TASKS TO PERFORM:
- A) In the passage on synthesizing J and P, what does the writer call the first lesson of separating J and P?
- B) Print the part of the passage on synthesizing J and P between "If you’re a" and "sense to me.", inclusive.
- C) Proceed with the passage on synthesizing J and P, writing on from its last sentence.

PASSAGE GIVEN:
►

Synthesizing J and P


So what is God really like? I think the first lesson of separating J and P is that human ideas about God evolve and change over time. The Bible does not speak with one clear and consistent voice. Are later interpretations of God more true because humans have had longer to think about it and receive revelation? Are earlier interpretations of God more true because they are closer to original revelations? Or was the redactor who joined the two stories together acting under divine inspiration to encourage a kind of combined view of God–one who’s grace is undeserved but it accessed fully through a covenant path established by chosen representatives of his priesthood. 


If you’re a latter-day saint, then you likely have lived with the tension between God’s grace and God’s covenants and commandments for a long time. The Book of Mormon develops this tension quite a bit. The Book of Moses’s account of Noah’s Ark fills some gaps and “corrects” some contradictions in ways that are sometimes interesting to me and sometimes, honestly, a bit annoying, but I think it shows us a God somewhere in between the gods of J and P–(though it seems to me). And that makes sense to me.

◄

INFORMATION SHOWN:
►

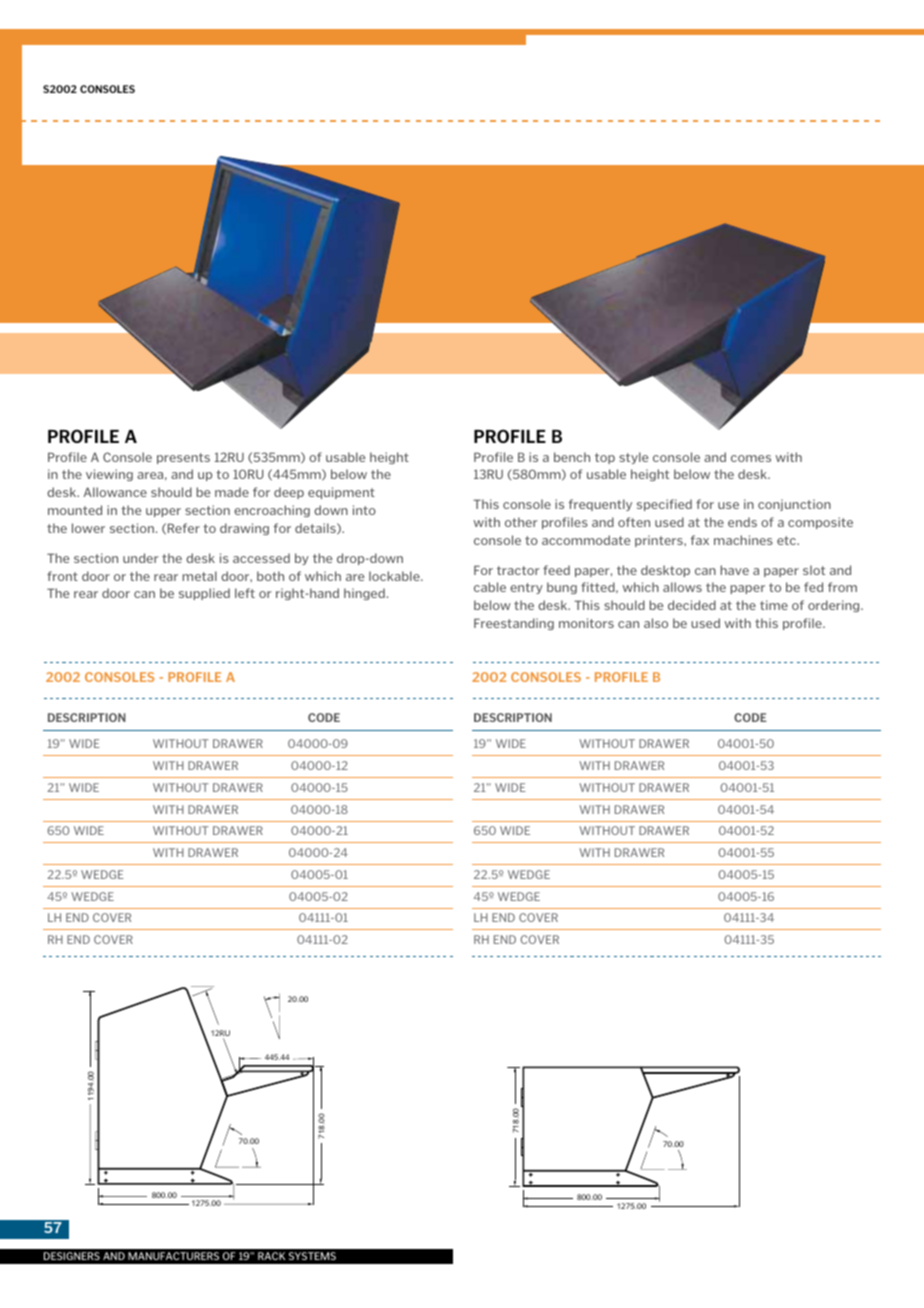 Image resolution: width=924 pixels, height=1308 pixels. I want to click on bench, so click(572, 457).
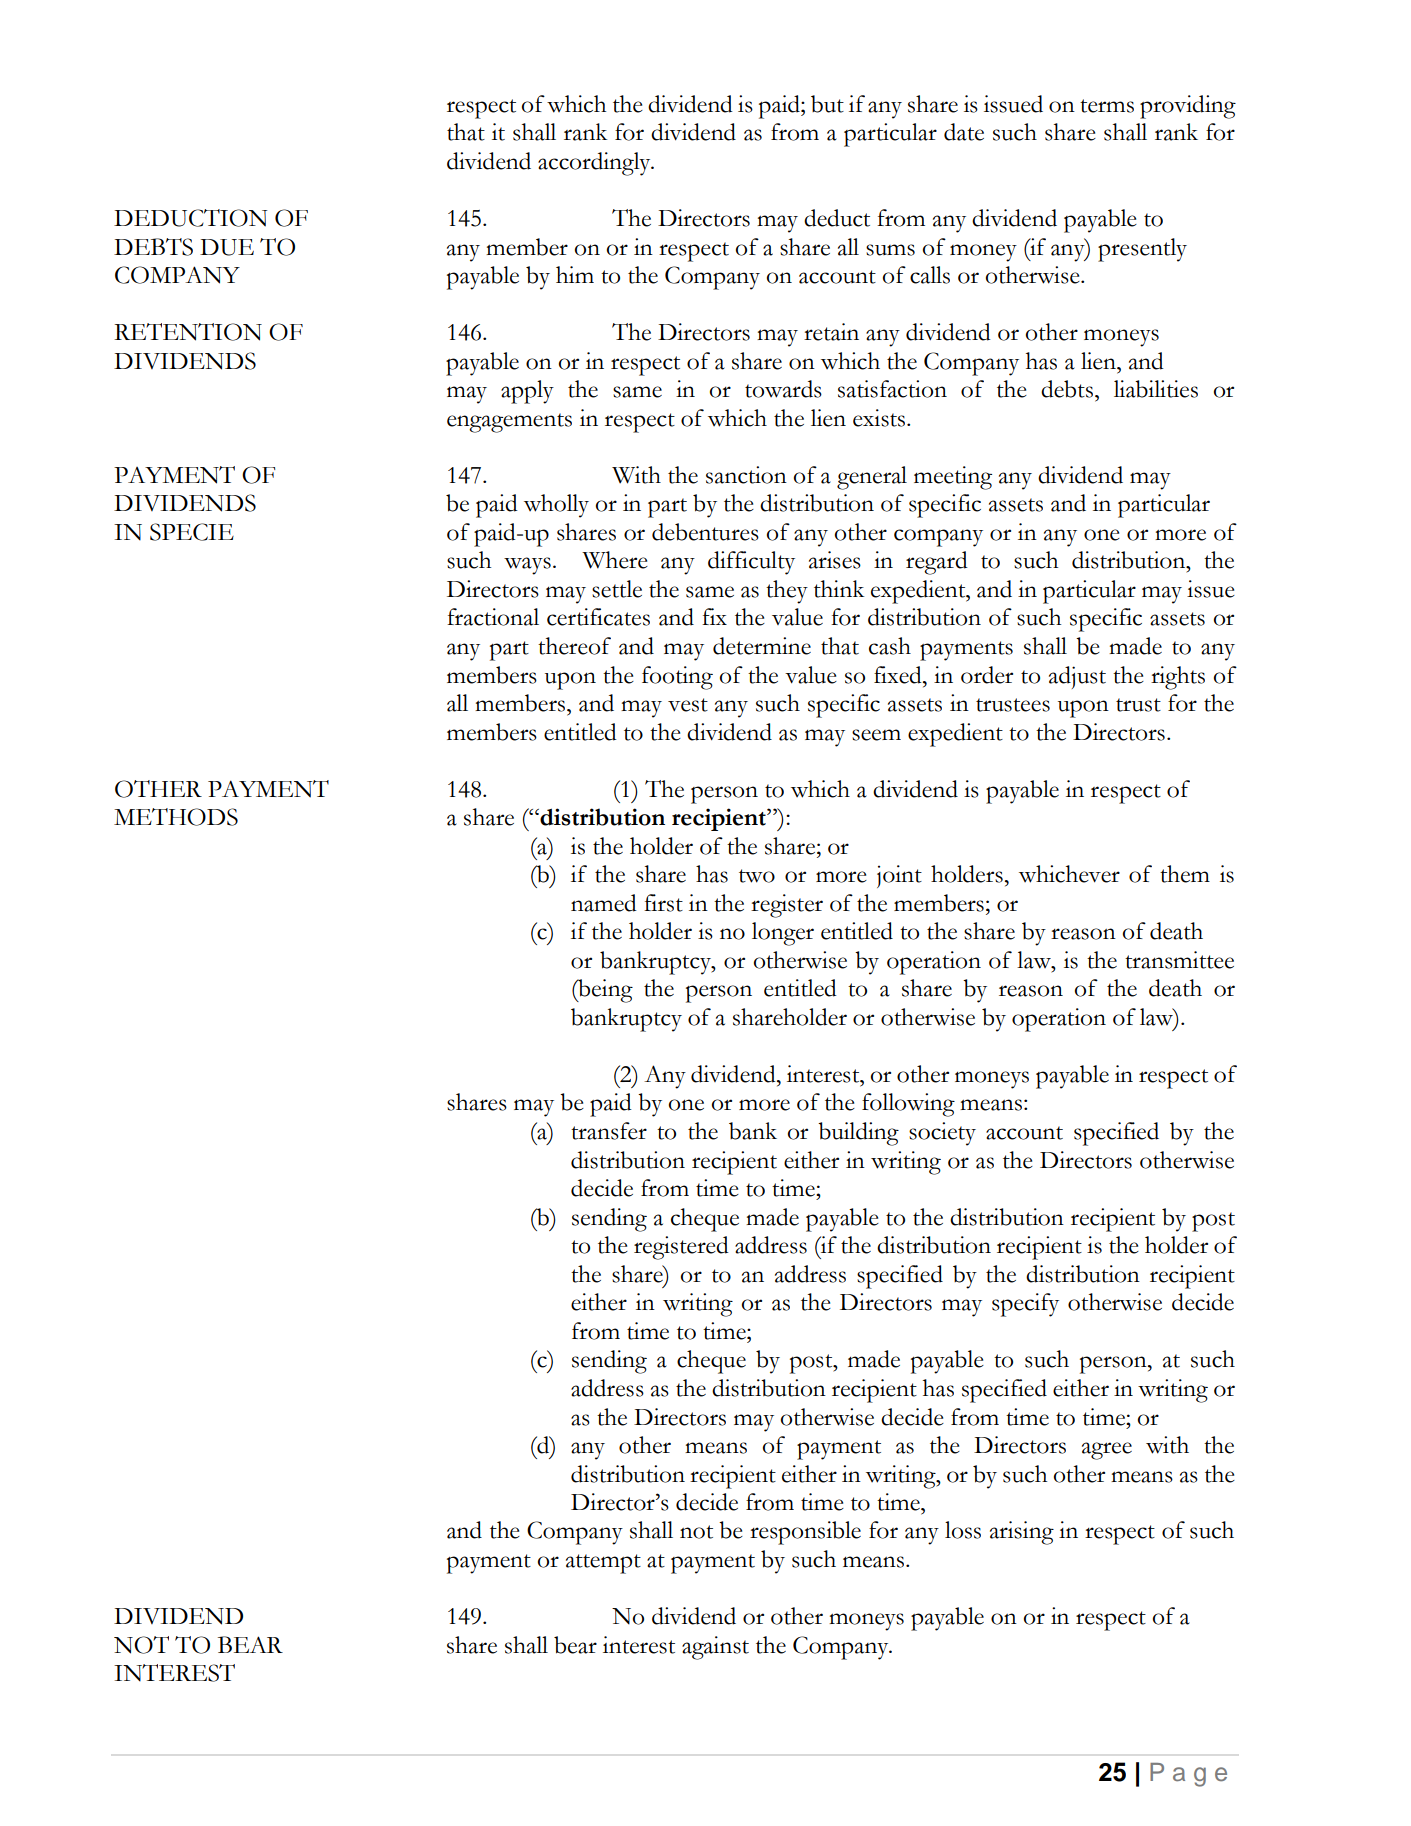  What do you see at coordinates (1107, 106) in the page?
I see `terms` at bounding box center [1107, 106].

◄

RESPONSES PER TASK:
- A) Human ideas about God evolve and change over time.

- B)
If you’re a latter-day saint, then you likely have lived with the tension between God’s grace and God’s covenants and commandments for a long time. The Book of Mormon develops this tension quite a bit. The Book of Moses’s account of Noah’s Ark fills some gaps and “corrects” some contradictions in ways that are sometimes interesting to me and sometimes, honestly, a bit annoying, but I think it shows us a God somewhere in between the gods of J and P–(though it seems to me). And that makes sense to me.

- C)
I recently saw a TikTok that tried to argue that the difference between Mormon salvation and Christian salvation is that in Christianity, God does all the work required for salvation, and in Mormonism, we do much or at least some of that work. The thing is, I think if you were to talk at length with any Christian about salvation, you would find that she doesn’t truly believe that no effort is required on our part. And if you were to talk at length with any Mormon about salvation, she would likewise articulate that she doesn’t believe that anything we do can save us–it’s all the grace of God in some form or another, in spite of what his covenants require. Can either group totally understand the grace offered to Noah, or Abraham, Elizabeth, the thief on the cross, Nephi, Abish, or Emma Smith? I’m not sure they can. But that doesn’t mean they can’t draw on that grace to save and empower their souls.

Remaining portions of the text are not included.